* **Exercise**
Look through the listing below for the line with "The height and width of the screenshot is (484, 980)." and the line with "the Show Budget". Copy both, along with every line between them, exactly and with no pictures.

* **Available records**
=== Section Start ===

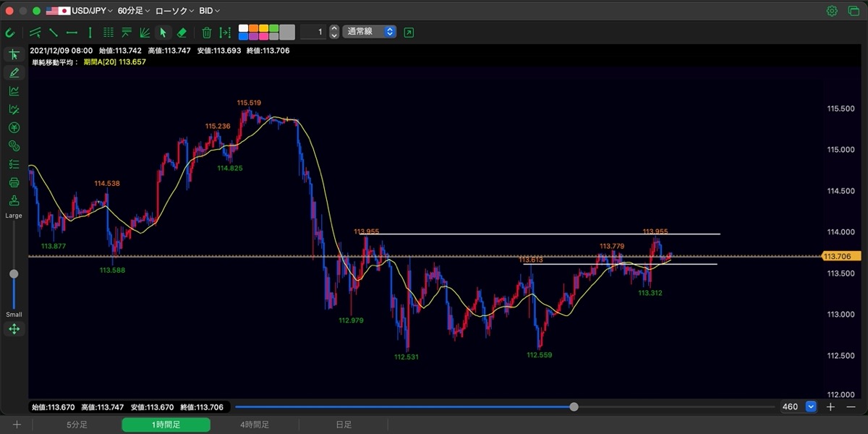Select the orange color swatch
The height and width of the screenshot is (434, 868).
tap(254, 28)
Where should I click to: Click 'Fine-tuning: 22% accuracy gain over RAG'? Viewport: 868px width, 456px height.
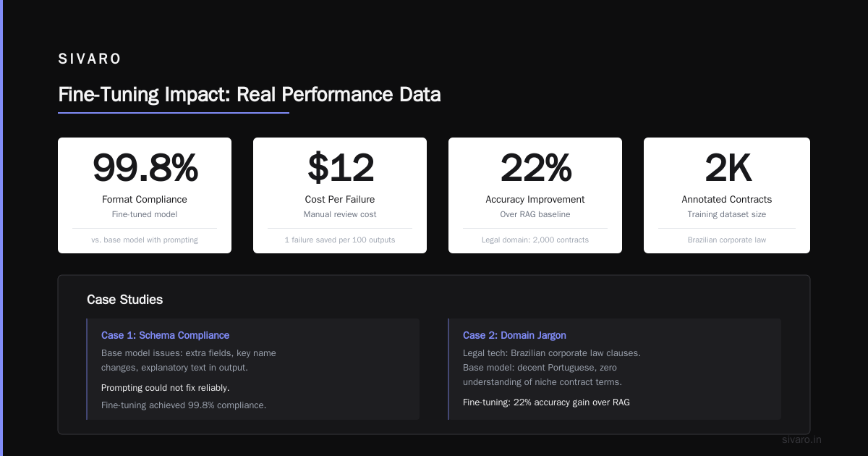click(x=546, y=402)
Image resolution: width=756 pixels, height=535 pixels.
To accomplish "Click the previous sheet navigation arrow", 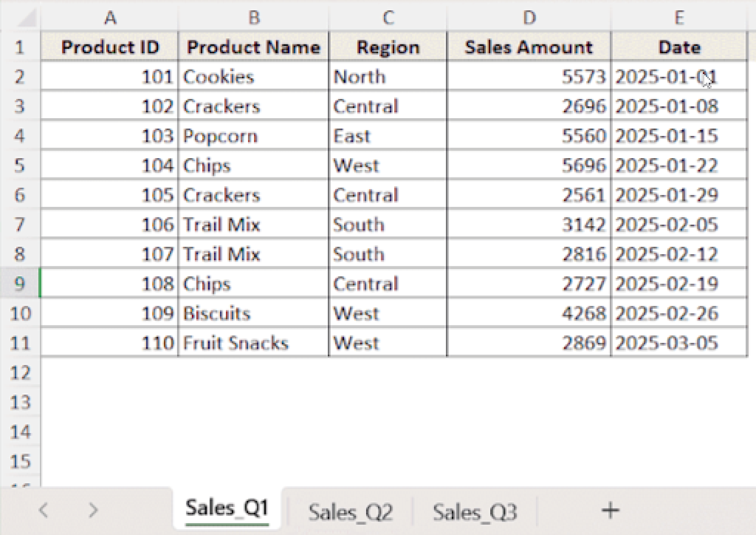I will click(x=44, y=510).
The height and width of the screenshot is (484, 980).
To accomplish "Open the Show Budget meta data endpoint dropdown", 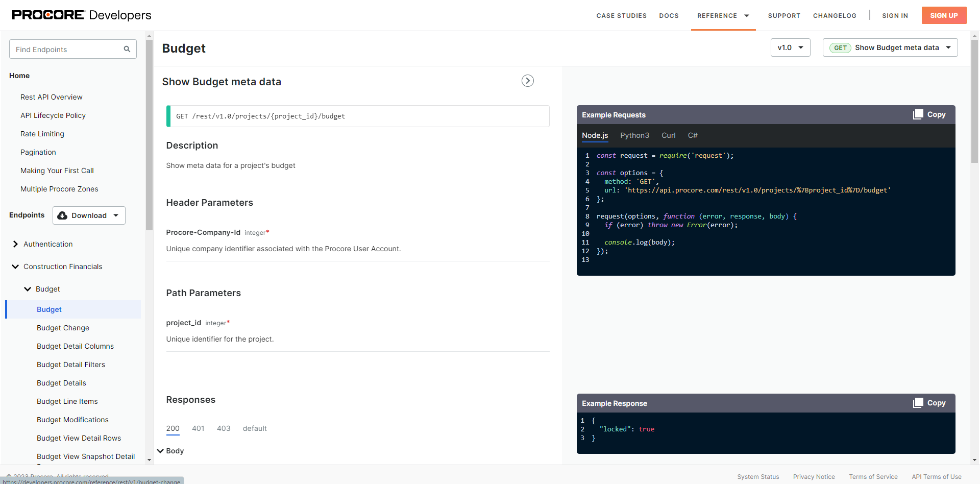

=== Section End ===
=== Section Start ===

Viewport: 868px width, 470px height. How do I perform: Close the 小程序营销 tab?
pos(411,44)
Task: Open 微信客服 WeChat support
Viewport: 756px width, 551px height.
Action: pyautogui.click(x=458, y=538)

=== Section End ===
=== Section Start ===

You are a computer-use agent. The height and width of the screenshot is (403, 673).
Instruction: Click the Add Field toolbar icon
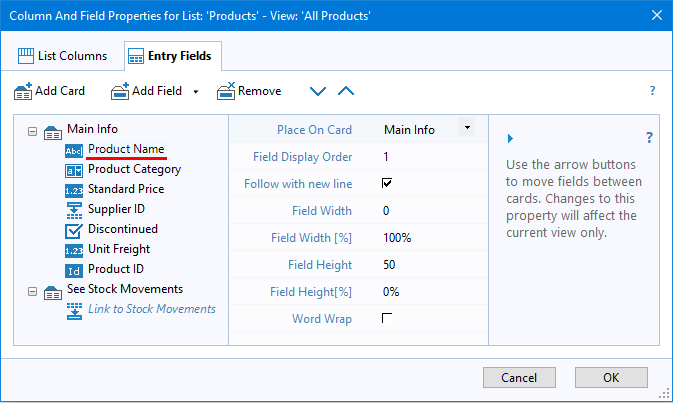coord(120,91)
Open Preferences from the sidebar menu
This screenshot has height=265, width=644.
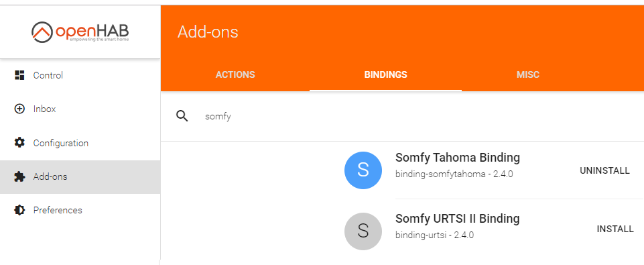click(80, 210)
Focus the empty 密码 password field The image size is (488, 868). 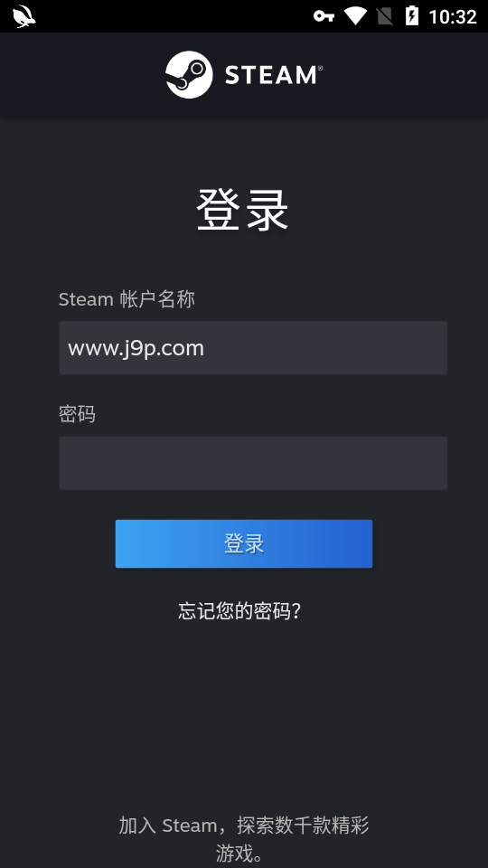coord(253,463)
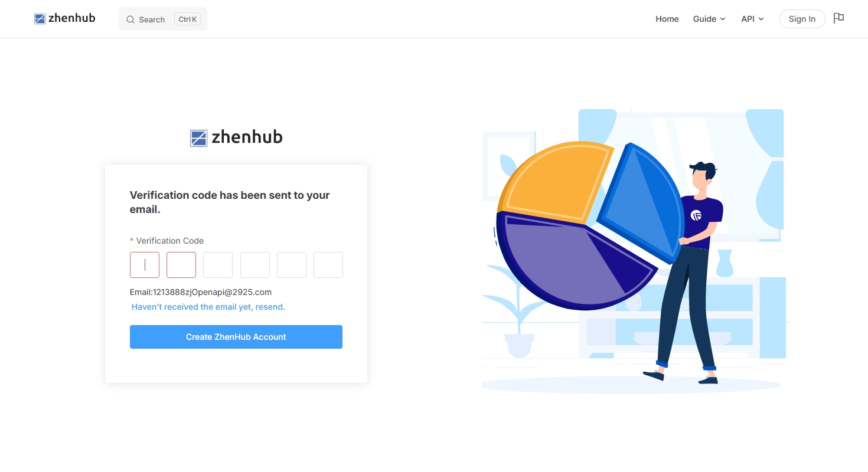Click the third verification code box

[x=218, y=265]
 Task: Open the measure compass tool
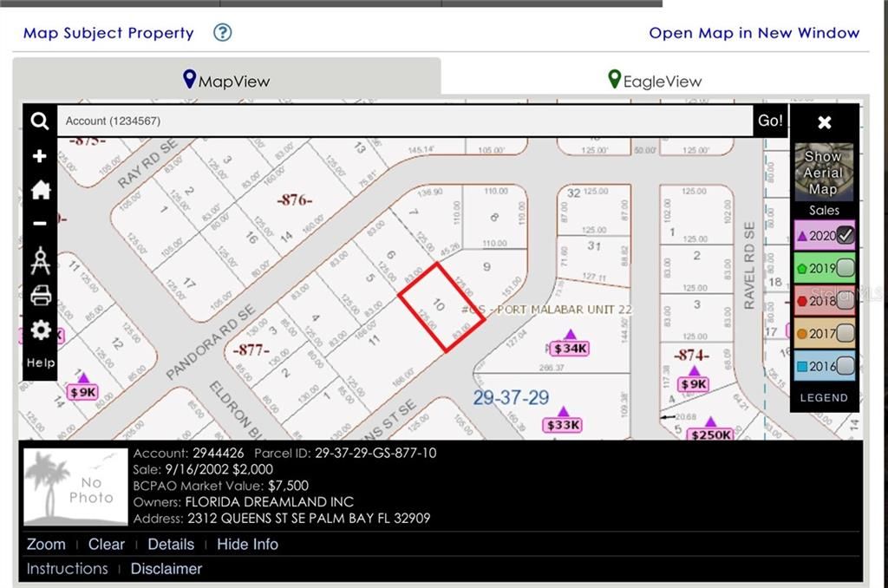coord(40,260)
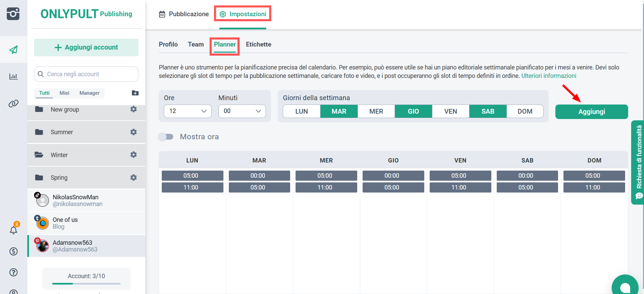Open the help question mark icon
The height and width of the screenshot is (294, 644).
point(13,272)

=== Section End ===

* **Answer below**
The height and width of the screenshot is (484, 980).
To accomplish "Open the Show Budget meta data endpoint dropdown", 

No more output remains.